Afin de satisfaire au plus tôt sa propre curiosité, Sansa se fit précéder de Lady. La presse s’ouvrit alors comme par miracle, et elle vit, agenouillés devant la reine, deux chevaliers revêtus d’armures si somptueuses que leur splendeur la fit papilloter.

Au soleil, celle du premier, composée d’écaillés d’émail aussi blanches qu’un matin de neige, flamboyait de niellures et d’agrafes d’argent. Une fois défait de son heaume, l’homme se révéla un vieillard. Mais si ses cheveux brillaient du même éclat que son costume, il semblait néanmoins combiner la vigueur et la grâce. La cape immaculée de la Garde l’enveloppait dans ses longs plis.

Bardé d’acier vert sombre, son compagnon devait avoir près de vingt ans. Jamais Sansa n’avait vu plus bel homme. Grand, puissamment taillé, il avait des cheveux de jais qui, lui tombant jusqu’aux épaules, encadraient son visage rasé de frais qu’illuminaient des yeux rieurs, du même ton que son armure. Sous l’un de ses bras reposait son heaume, orné d’andouillers et rutilant d’or.
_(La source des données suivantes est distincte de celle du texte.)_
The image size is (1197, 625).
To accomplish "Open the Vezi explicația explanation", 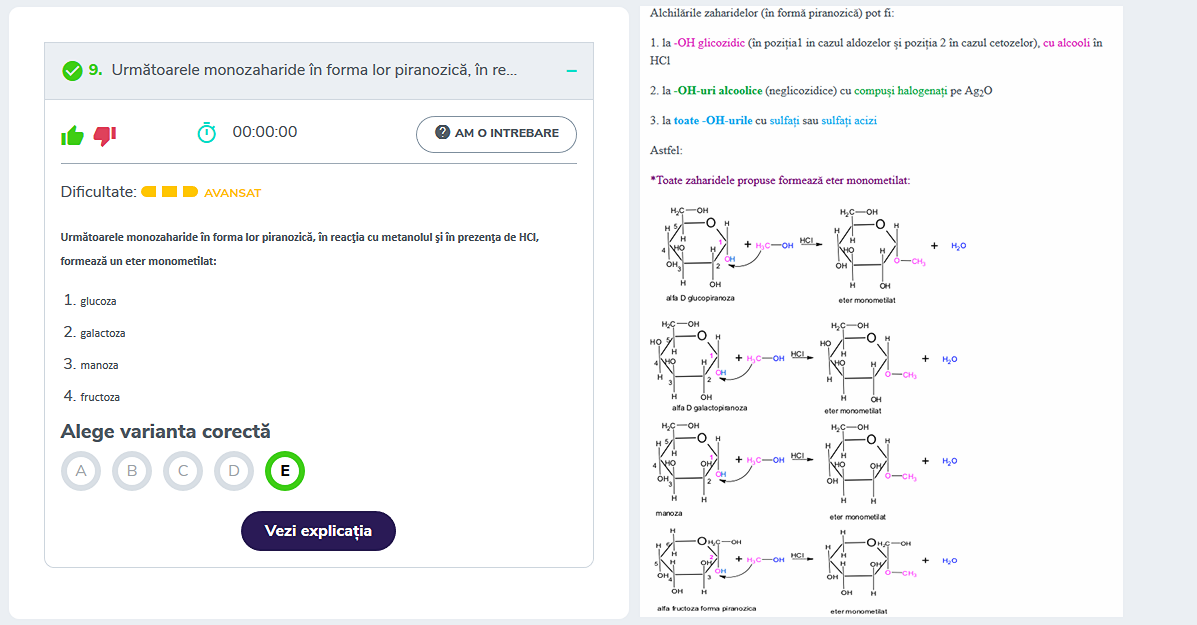I will (318, 530).
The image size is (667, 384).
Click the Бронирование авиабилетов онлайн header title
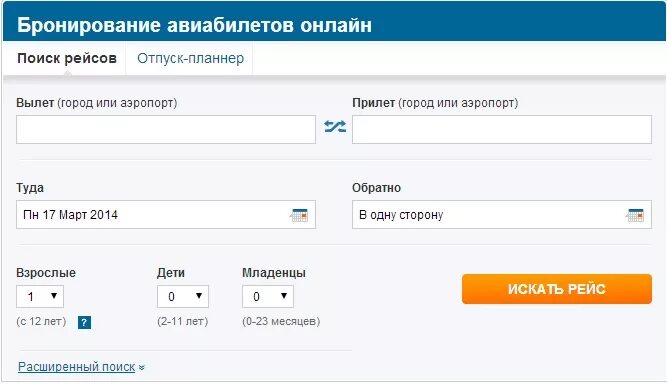(x=194, y=25)
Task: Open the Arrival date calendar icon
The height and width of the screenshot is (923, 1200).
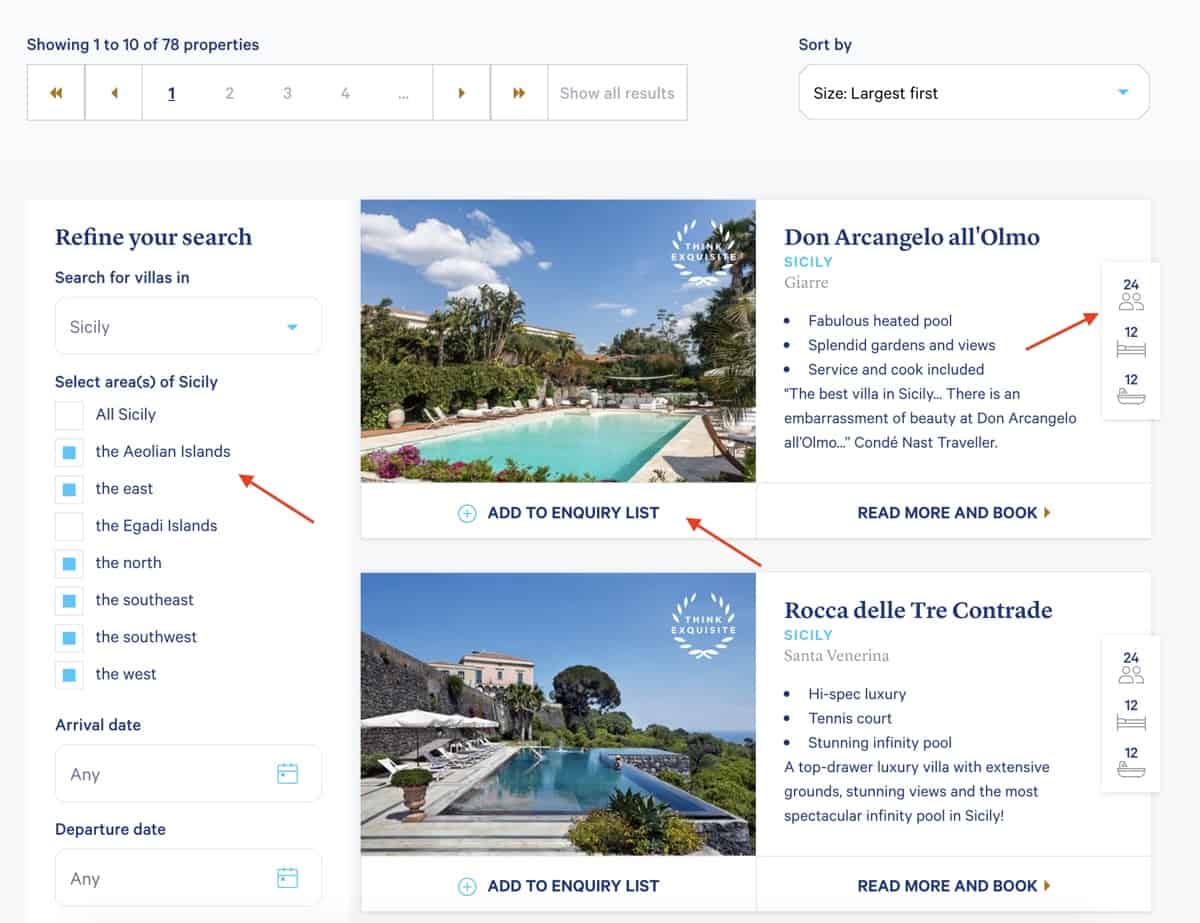Action: (289, 773)
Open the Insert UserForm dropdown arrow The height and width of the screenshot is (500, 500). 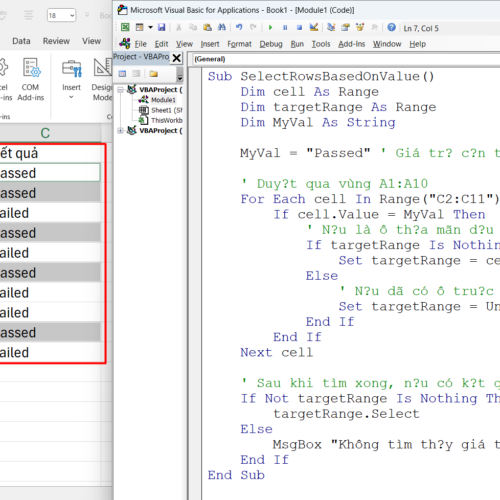[150, 27]
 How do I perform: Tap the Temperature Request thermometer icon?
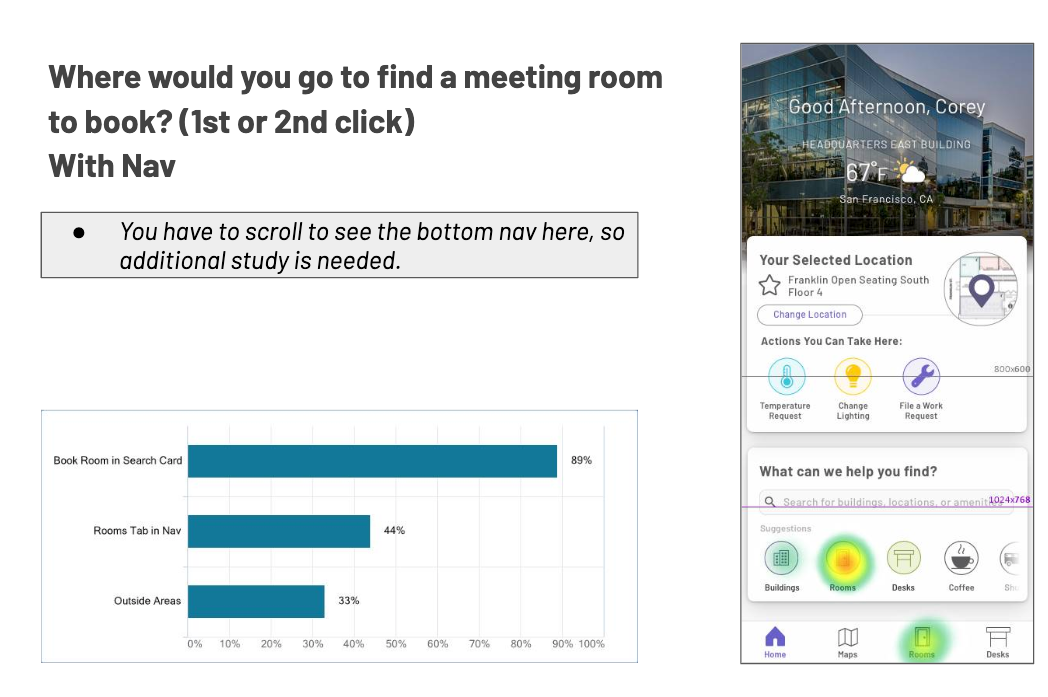coord(786,378)
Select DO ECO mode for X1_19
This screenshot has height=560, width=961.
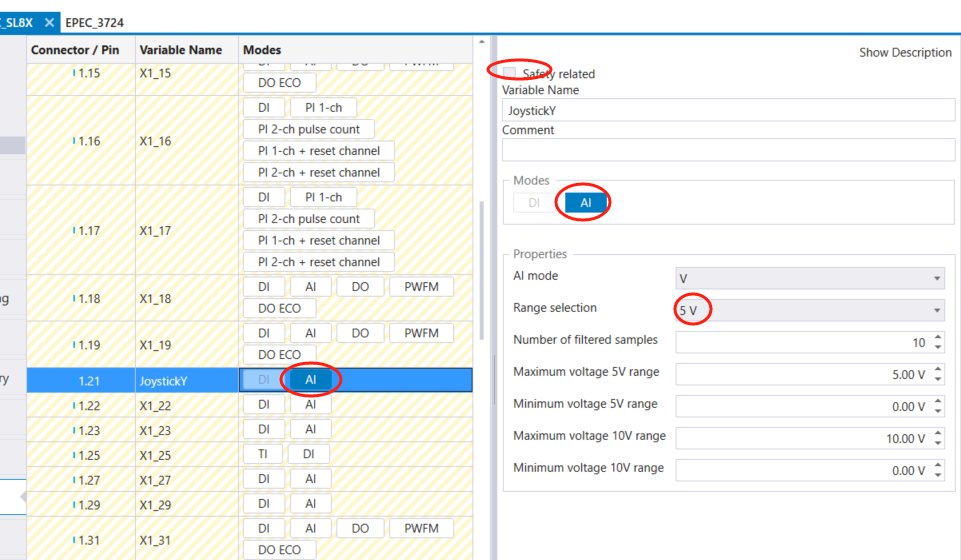click(x=279, y=354)
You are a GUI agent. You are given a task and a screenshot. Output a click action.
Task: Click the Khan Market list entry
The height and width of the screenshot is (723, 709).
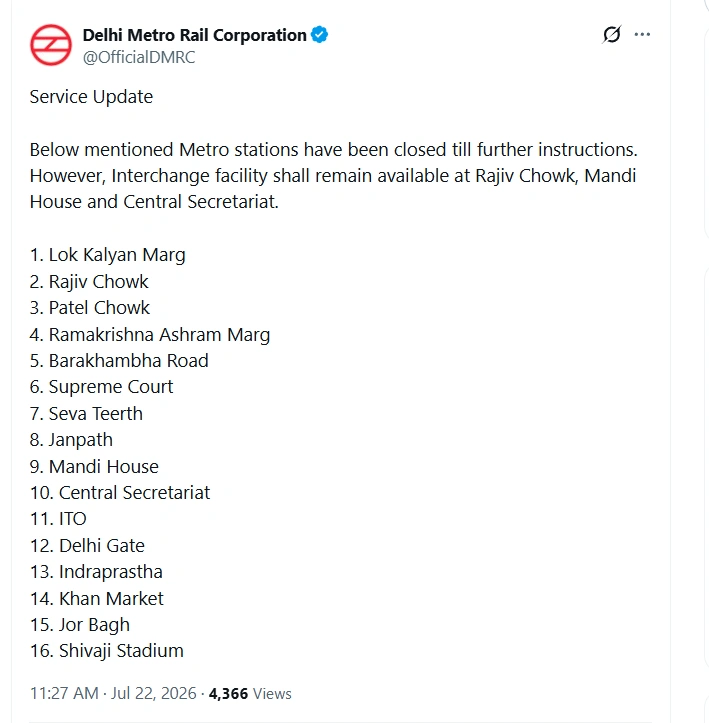pos(97,599)
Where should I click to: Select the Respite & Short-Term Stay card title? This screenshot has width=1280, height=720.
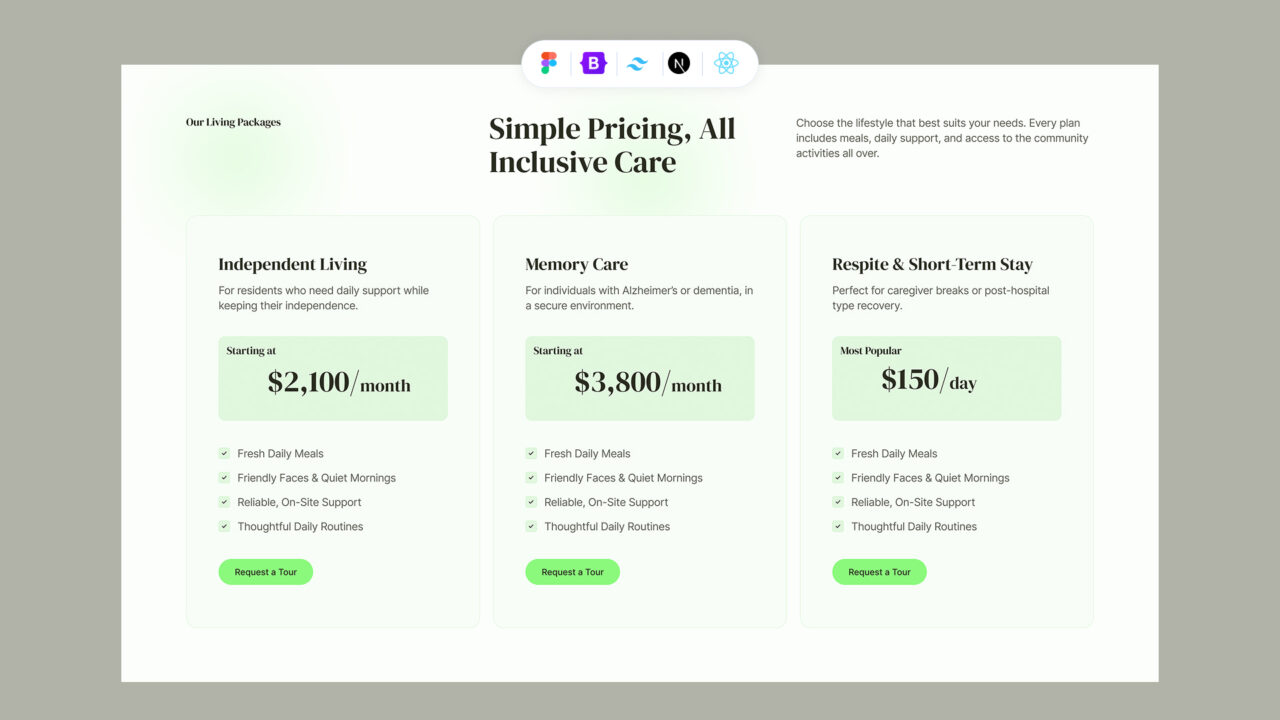pos(932,264)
De prime abord, Sansa n’avait pas remarqué le troisième étranger. Au lieu de s’agenouiller comme les précédents, il se tenait à l’écart, debout près des chevaux, et contemplait, maussade et coi, la cérémonie. Il avait une figure glabre et grêlée, la joue creuse et l’orbite cave. Sans être âgé, il ne lui restait guère de cheveux, quelques touffes qui végétaient sur ses oreilles, mais il les portait aussi longs que ceux d’une femme. Son armure, une simple cotte de mailles gris fer enfilée sur des hardes de cuir bouilli, avouait sans ambages la peine et les ans. Dépassant son épaule droite se discernait la poignée de cuir crasseuse d’un estramaçon. Une arme à manier des deux mains, trop longue pour la ceinture et qu’une sangle attachait dans le dos.

« Le roi est parti chasser mais, à son retour, il sera ravi de vous voir, je le sais », disait cependant la reine aux deux chevaliers toujours à genoux devant elle, mais le troisième fascinait Sansa. Il parut se sentir dévisagé car, lentement, il tourna la tête, et Lady gronda. Envahie d’une terreur sans précédent, Sansa eut un mouvement de recul et heurta quelqu’un.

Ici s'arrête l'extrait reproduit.